Love Island star Lucie Donlan is backing a campaign to save a beach in Cornwall that "means so much" to her.

Lucie was among scores of protesters taking part in a day of action against what they see as the destruction of their local cliffs and beach.

At least 150 people took part in a protest on Thursday, 2 March at Whipsiderry beach in Porth, just outside Newquay. They fear the area and its wildlife will be ruined by developers who want to put luxury homes on the clifftops.

Lucie, a model and keen surfer from the area, took part in the protest with a Cornish tartan scarf wrapped around her neck on a chilly yet sunny day.

She topped her signature blonde beachy waves with a simple black beanie in an effort to keep warm.
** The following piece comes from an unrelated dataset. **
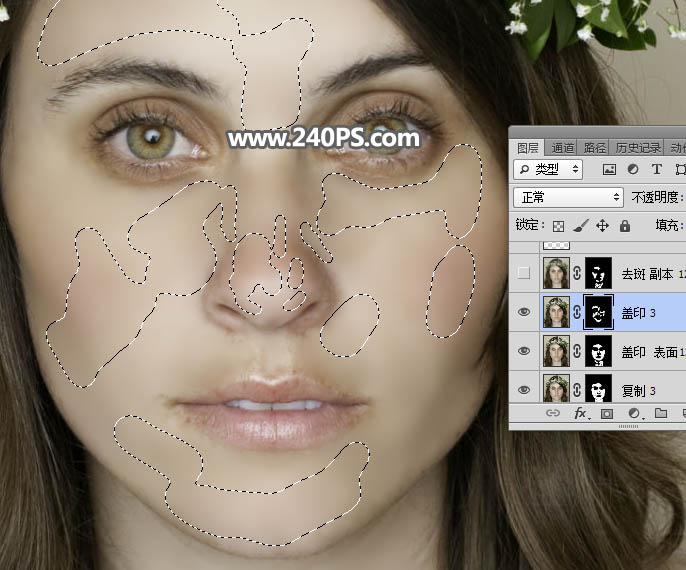
Task: Open the 类型 filter type dropdown
Action: [x=548, y=170]
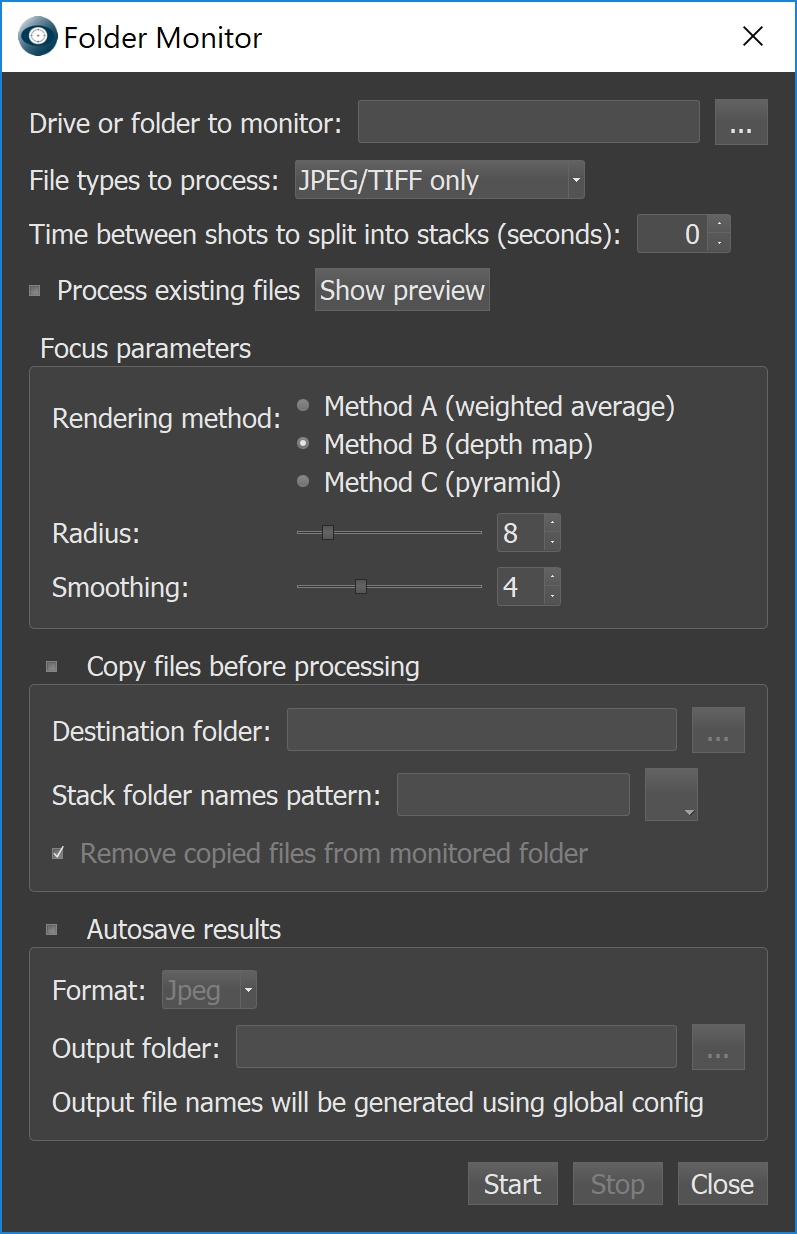Click the Show preview button
797x1234 pixels.
point(402,291)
The 25 year old rose to fame on the ITV2's fifth season of Love Island in 2019 and although she left without finding love, she confirmed her romance with series six contestant Luke Mabbott in July the following year.
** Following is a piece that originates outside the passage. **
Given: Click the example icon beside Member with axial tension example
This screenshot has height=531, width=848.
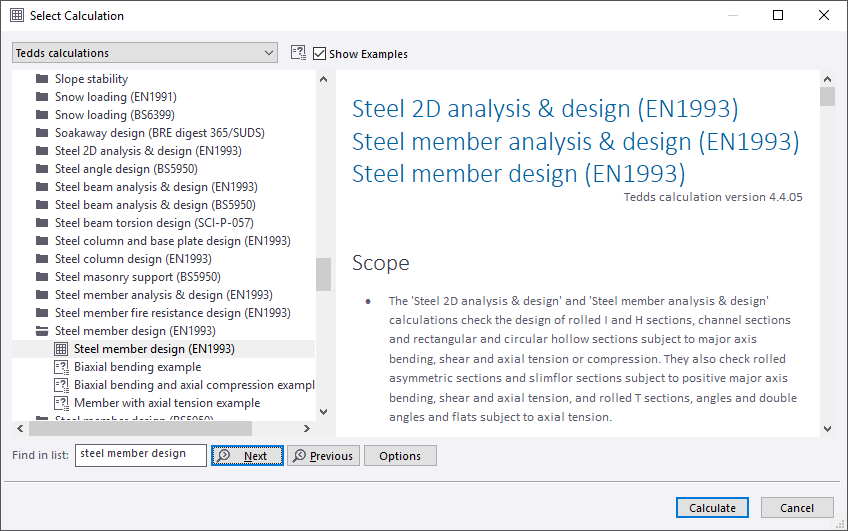Looking at the screenshot, I should pos(61,403).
While standing on the cliffs above Whipsiderry Beach, one of her favourite surfing spots when in Cornwall, she said: "I think what happening here is awful. I'm just here to give nature a voice because it doesn't have one."
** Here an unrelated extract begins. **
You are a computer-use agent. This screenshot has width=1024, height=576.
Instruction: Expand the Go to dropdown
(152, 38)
Lucie, who is also an ambassador for the Cornish Seal Sanctuary, Prickles and Paws Hedgehog Rescue and the Wave project, added: "This beach means so much to me. I surf here a lot. I grew up in Wadebridge but moved to Newquay so I'm Cornish and passionate about where I live.

"I love it here. It's so beautiful. And it's horrible to see what they're doing to these wild cliffs which are so stunning.

"It's horrible to see that they are disturbing them."

Before being able to start work on the seven luxury three-storey apartments, the developers first have to consolidate the cliff face below.

As a result, construction contractors have been hired to drill concrete and steel rods into the rock face and backfill the beach caves with boulders from the beach and tonnes of reinforced concrete.

Protesters objected to the work saying it will scar the beach forever and destroy precious wildlife habitats, affecting bats, nesting birds such as choughs, lizards, invertebrates and rare flowers.

Lucie was among those saying they "wholly object to the desecration and destruction of this natural environment and wild bird and mammal habitat".